00:50On connaît le mot de Camus, mal nommer un objet, c'est ajouter au malheur de ce monde.
00:57Je crois que le monde est assez malheureux, ou l'actualité est souvent malheureuse,
01:01donc c'est pas la peine d'en rajouter en utilisant un terme qui déforme ce que nous avons compris de la réalité.
01:07Donc je me fixe comme objectif d'être le plus précis possible, je n'y arrive pas toujours,
01:12mais en tout cas, c'est vraiment un objectif.
01:14Nommer précisément un objet, nommer précisément une réalité, c'est déjà un premier pas,
01:18et un pas vers la clarté, c'est déjà pas mal.
01:24Il y a un mot que je déteste, que j'essaie de ne pas employer,
01:27c'est le mot anonyme lorsqu'il désigne, et vous l'avez entendu déjà, j'en suis sûr,
01:31par exemple, une foule d'anonymes.
01:33Que signifie-t-il ?
01:35Qu'une partie de la population ne mériterait pas d'avoir un nom,
01:38qu'il y aurait une société à deux vitesses,
01:40ceux qui ont un nom et ceux qui n'en ont pas.
01:42Voilà un mot que je n'aime pas, et oui, celui-là, j'essaye de ne vraiment jamais l'employer.
01:46D'éthique de langage, j'en ai forcément,
01:50j'en connais un qui est bien identifié depuis longtemps,
01:53c'est un adverbe, concrètement.
01:55L'obsession du concret,
01:57notamment dans une interview, mais aussi dans mes éditos,
02:00la volonté sûrement de ne jamais perdre le fil avec la réalité,
02:03de ne jamais perdre le fil avec le terrain,
02:06de ne jamais oublier de quoi on parle précisément.

> [Consignes]:
- 1) Résumez en deux phrases le texte sur la précision des mots.
- 2) Prolongez le texte sur la précision des mots à partir de sa dernière phrase, s'il vous plaît.

> [Extraits de liste]:

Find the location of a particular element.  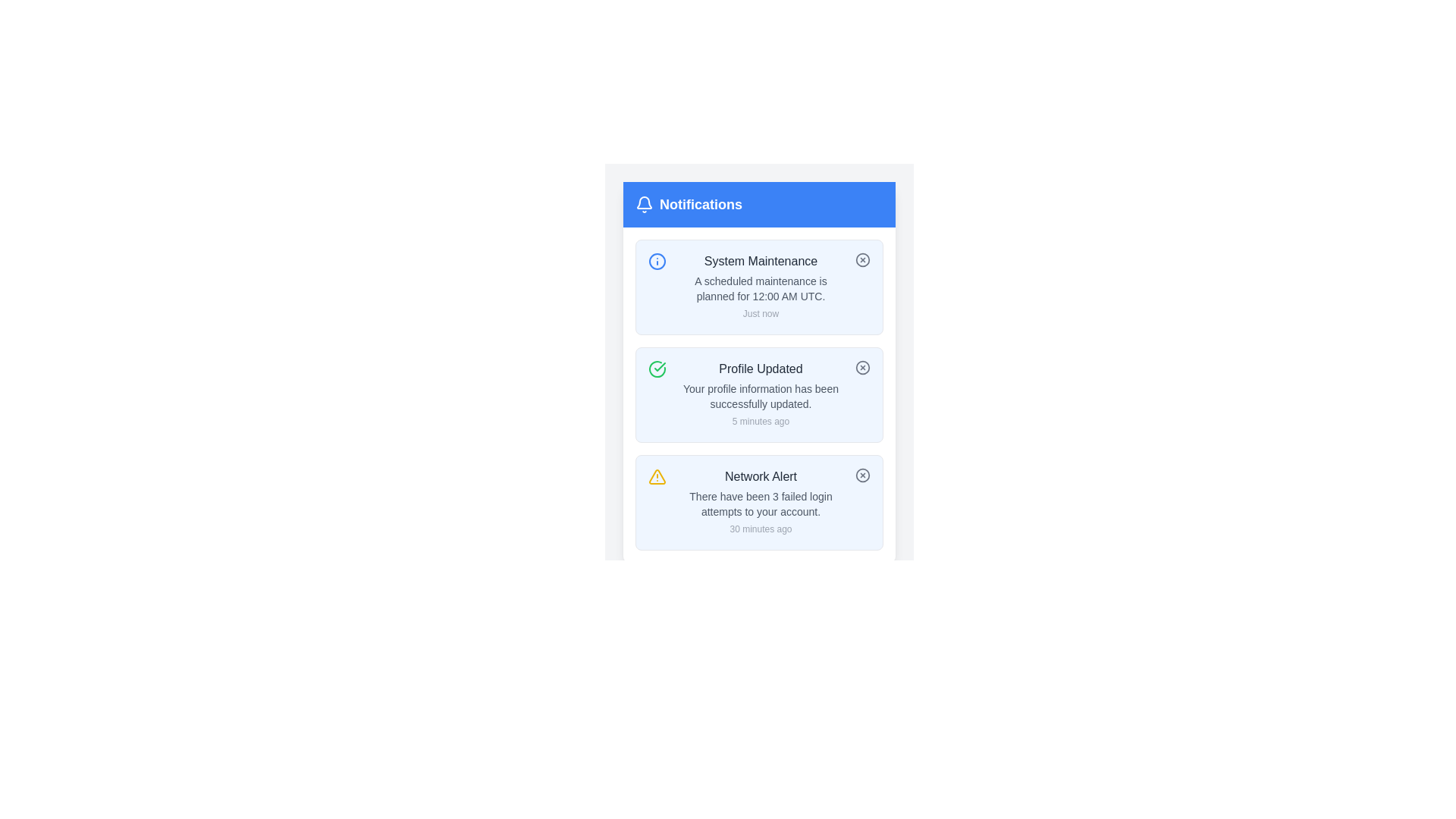

the green circular icon with a checkmark symbol located in the top-left corner of the 'Profile Updated' notification card is located at coordinates (657, 369).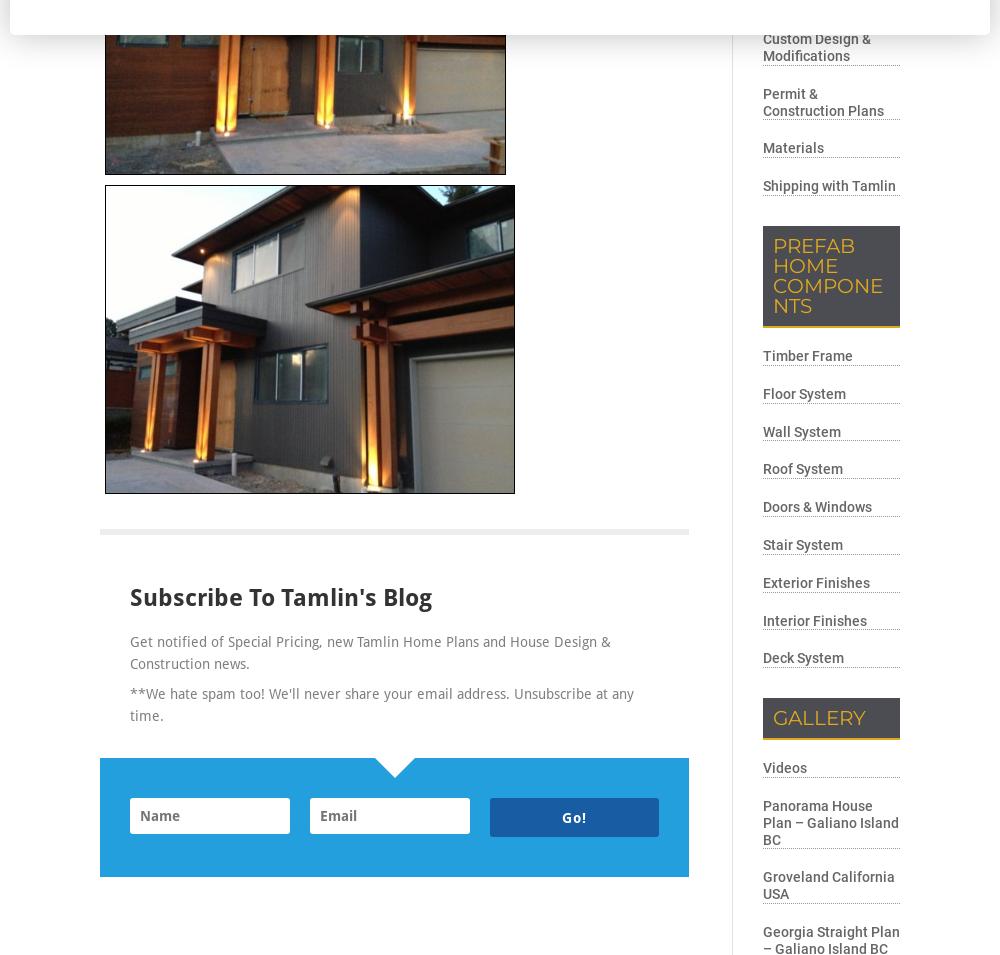 The height and width of the screenshot is (955, 1000). Describe the element at coordinates (763, 45) in the screenshot. I see `'Custom Design & Modifications'` at that location.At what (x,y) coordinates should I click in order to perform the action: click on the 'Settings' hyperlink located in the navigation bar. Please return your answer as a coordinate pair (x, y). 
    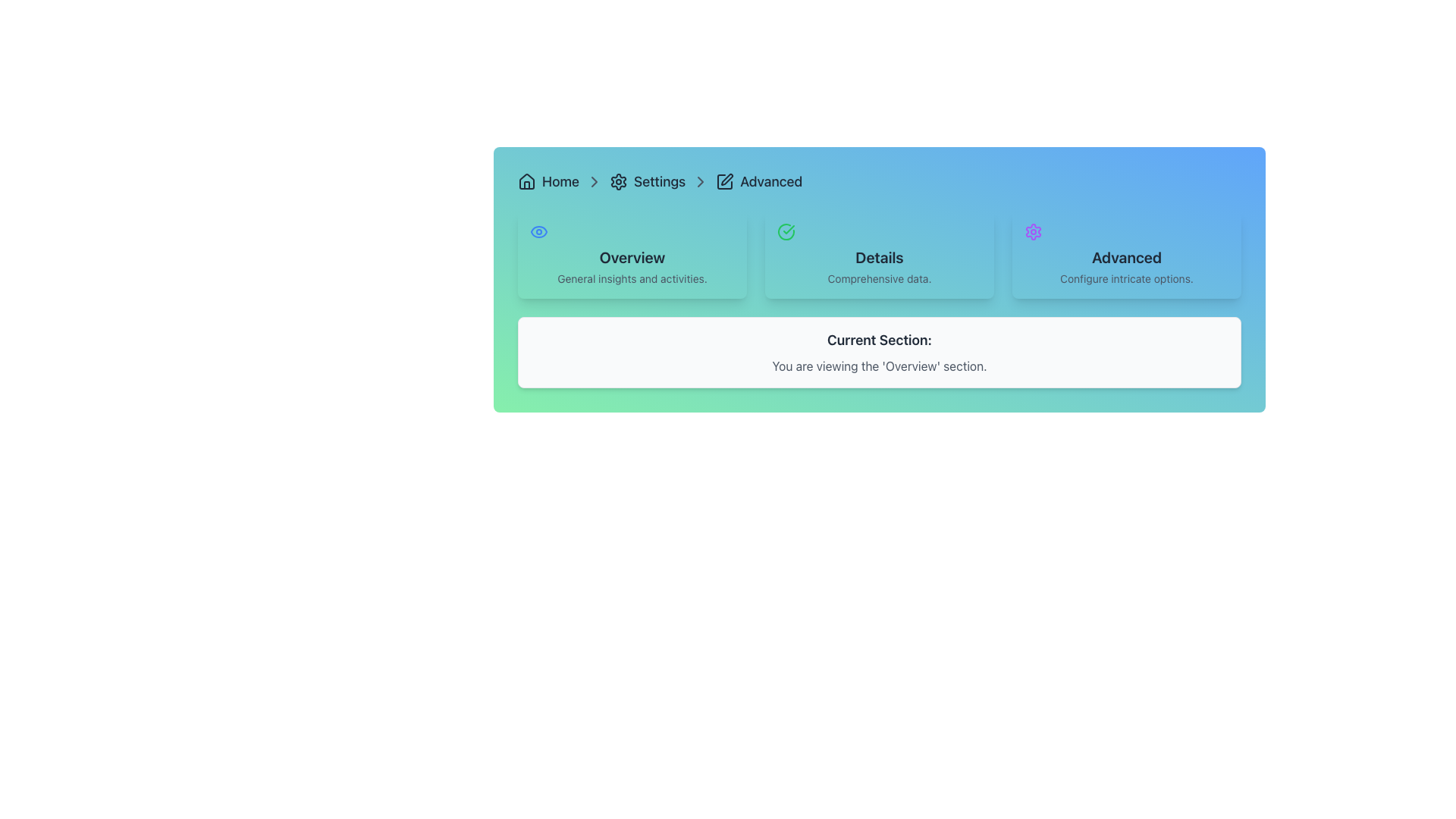
    Looking at the image, I should click on (660, 180).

> [Réponses par numéro]:
- 1) En reprenant le mot de Camus, le texte se donne pour objectif de nommer les objets et les réalités le plus précisément possible, pour ne pas ajouter au malheur du monde un terme qui déforme la réalité. Il rejette le mot « anonyme » appliqué à une foule, parce qu'il laisserait entendre une société à deux vitesses, et il revendique l'adverbe « concrètement » comme la marque d'une volonté de ne jamais perdre le fil avec la réalité.

- 2)
02:09Précisément, concrètement, voilà un mot que je répète souvent,
02:12et sans doute beaucoup trop.
02:14J'essaie de me corriger, mais c'est difficile.
02:15J'ai beaucoup de mots préférés.
02:19Il y en a un que j'aime particulièrement, c'est le mot délicieux.
02:22Ce qui est délicieux, c'est ce qui est gourmand,
02:25c'est ce qui est charnel, c'est ce qui est délicat.
02:27C'est un mot de l'été aussi, je crois, le mot délicieux.
02:30L'actualité n'est pas toujours délicieuse,
02:32et ce mot, je l'aime beaucoup,
02:33mais malheureusement, je n'ai pas souvent l'occasion de l'employer.
02:38Ah, les anglicismes, ça c'est un vrai sujet pour les journalistes,
02:41notamment les journalistes de radio.
02:43Surtout quand on prononce mal l'anglais, ce qui peut m'arriver de temps en temps sur certains mots.
02:47Alors moi, j'ai une difficulté particulière en plus,
02:49c'est que les politiques dont je m'occupe,
02:51puisque le billet politique s'intéresse aux politiques,
02:54les politiques utilisent souvent des anglicismes.
02:57Alors, quand les politiques évoquent la French Tech,
03:01quand ils évoquent le sommet Choose France,
03:03c'est à nous de traduire, et parfois à nous aussi de les reprendre
03:06pour rendre les choses plus claires et plus précises en français, autant que possible.
03:13La radio, ça évoque la magie qui est la même pour moi,
03:17magie d'auditeur, de l'auditeur que j'étais, que je suis encore,
03:20et la magie de l'homme de radio aujourd'hui,
03:24celle que je retrouve quand j'arrive très tôt le matin,
03:26que je retrouve mes camarades, et notamment mon camarade Guillaume Erner.
03:29C'est quelque chose d'assez impalpable, que je résumerais sans doute,
03:33en particulier pour la radio du matin et du petit matin,
03:37par ce très beau slogan publicitaire que France Culture avait inventé il y a quelques années,
03:41je ne sais pas si vous le connaissez,
03:42« Le monde appartient à ceux qui l'écoutent ».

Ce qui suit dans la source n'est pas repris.